Laman

Rabu, 27 Februari 2013

Tentang Perasaan

Perasaan itu hal paling mendalam dan sulit diterjemahkan. Perasaan mampu berdiri sendiri dengan prinsipnya yang kadang tak di logika oleh pikiran. Perasaan adalah elemen paling jujur namun sulit diungkapkan. Mereka hanya dapat terwakilkan melalui sorot mata bukan melalui mulut yang mudah berkilah.


Aku masih ingat betul pertemuan syahdu kita saat itu. Hari menjelang petang disertai rintik hujan yang semakin deras mengawali pembicaraan kita. Awalnya aku tak mampu menatapmu, aku tak mampu menghadapkan wajahku padamu. Aku hanya takut bahwa perasaanku akan mudah tergoncang melihat sorot matamu yang tak lagi kukenal. Aku hanya takut perasaanku akan hancur menyadari sosokmu yang telah berubah sangat jauh. Aku hanya berusaha menyembunyikan gurat kekecawaan di wajahku. Aku hanya mencoba menahan air mata jatuh saat berhadapan denganmu. Aku hanya ingin menegaskan bahwa aku baik-baik saja saat itu.
Namun ketika suara serakmu yang menandakan penuh sesak dihatimu membuka percakapan kita, seketika perasaanku terusik untuk melihatmu, melihat keadaanmu memastikan bahwa kamu baik-baik saja. Perasaanku gelisah ingin melontarkan banyak pertanyaan padamu.
"Kenapa kamu kurus sekarang, apa kamu sakit?"
"Kenapa rambutmu tak lagi rapi, sudah berapa bulan kamu tak potong rambut?"
Ah...apa kamu tau saat itu perasaanku menginginkan jawaban bahwa kamu baik-baik saja?
Aku lupa apa saja yang kamu katakan padaku saat itu, seakan aku hanya terfokus pada sorot matamu yang masih sama. Iya, aku menemukan suatu kelegaan luar biasa saat mendapati sorot matamu yang tetap sama seperti saat bersamaku dulu. Hanya ragamu yang berbeda, hanya tubuhmu saja yang berbeda. Kamu masih sama, kamu masih seperti dulu yang aku kenal.
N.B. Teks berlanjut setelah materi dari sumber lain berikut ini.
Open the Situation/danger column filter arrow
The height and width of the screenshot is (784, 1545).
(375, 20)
Keyakinanku yang dikuatkan oleh sorot matamu terusik saat mulutmu mengatakan bahwa kamu telah berpaling pada orang lain. Seketika batinku memberontak hebat saat kamu mengatakan itu padaku. Mereka mengerang kesakitan seakan ada banyak rantai yang membekapnya penuh sesak. Tak dapat lagi aku mampu menahan air mata yang sedari awal sudah terkumpul di penghabisan. Mataku berair, hatiku sesak. 
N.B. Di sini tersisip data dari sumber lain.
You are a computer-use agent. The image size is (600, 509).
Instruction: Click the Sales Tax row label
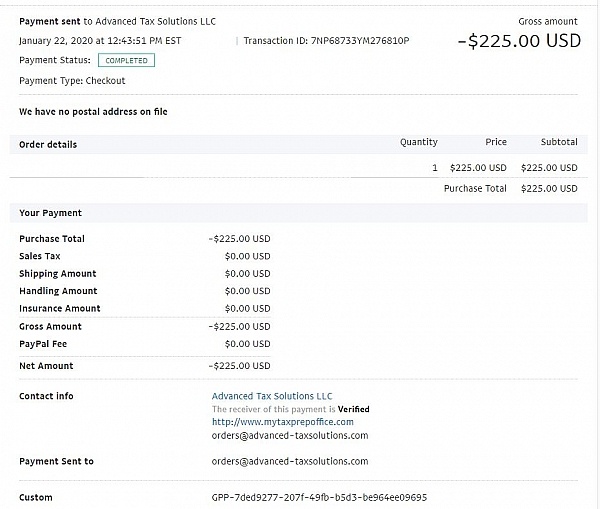pos(40,256)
Dengan mudahnya kamu mengatakan itu saat aku mengajak pikiranmu terbang ke masa limatahun kita. Dengan mudahnya kamu mengatakan bahwa yang kamu rasakan padanya bukan lagi hal biasa, ini istimewa katamu. Tangisku pecah. Tubuhku lemas saat kamu mampu mengatakan itu padaku, orang yang limatahun mengisi hari-harimu. Aku merasa berada di titik paling lemah saat itu. Aku masih berusaha menjelaskan walau dengan terbata-bata tentang keadaan kita sebulan lalu. Aku memintamu kembali mengingat keputusan  kita yang belum final bagiku.
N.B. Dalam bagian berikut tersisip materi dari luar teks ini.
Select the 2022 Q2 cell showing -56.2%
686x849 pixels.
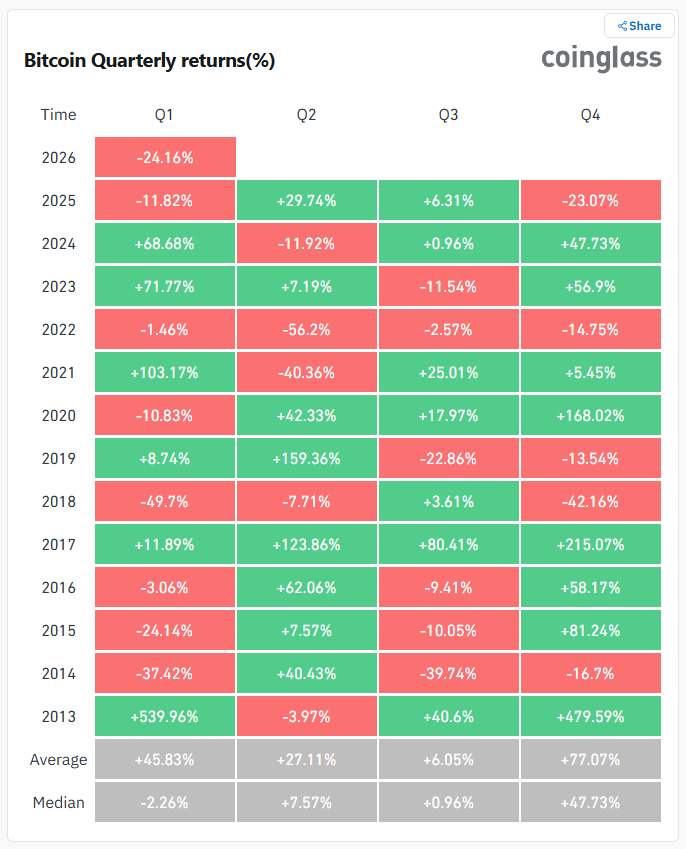[307, 330]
Kita tak sepaham tentang arti perpisahan saat itu. Aku ingin istirahat aku hanya butuh waktu me-refresh perasaan agar kembali seperti dulu. Aku hanya ingin menenangkan pikiran dan batin yang mengalami tekanan berbulan-bulan. Aku tak mau terlalu lama menyakitimu dengan keacuhanku padamu. Aku tak bisa melampiaskan seluruh tekanan yang aku alami saat itu dengan meluapkan emosi padamu. Aku lebih senang memendam semua dan diam dalam kesakitan yang aku rasakan sendiri. Aku tak bermaksud menyakitimu dengan perlakuanku padamu. Ini kesalahanku, ini salahku yang tak tau cara mengungkapkan tekanan batin menjadi lebih ringan. Ah tapi mungkin kamu sudah terlalu lelah bersabar dengan semua perlakuanku padamu. Mungkin kamu memang sudah bosan denganku sehingga kamu benar-benar meninggalkan lalu menemukannya.
Kita itu seperti berjalan beriringan di terowongan panjang, sudah hampir setengah jalan kita lewati lalu aku meminta waktu untuk istirahat sejenak, aku lelah. Namun kamu malah meninggalkanku lalu melanjutkan perjalanan dengan orang lain :")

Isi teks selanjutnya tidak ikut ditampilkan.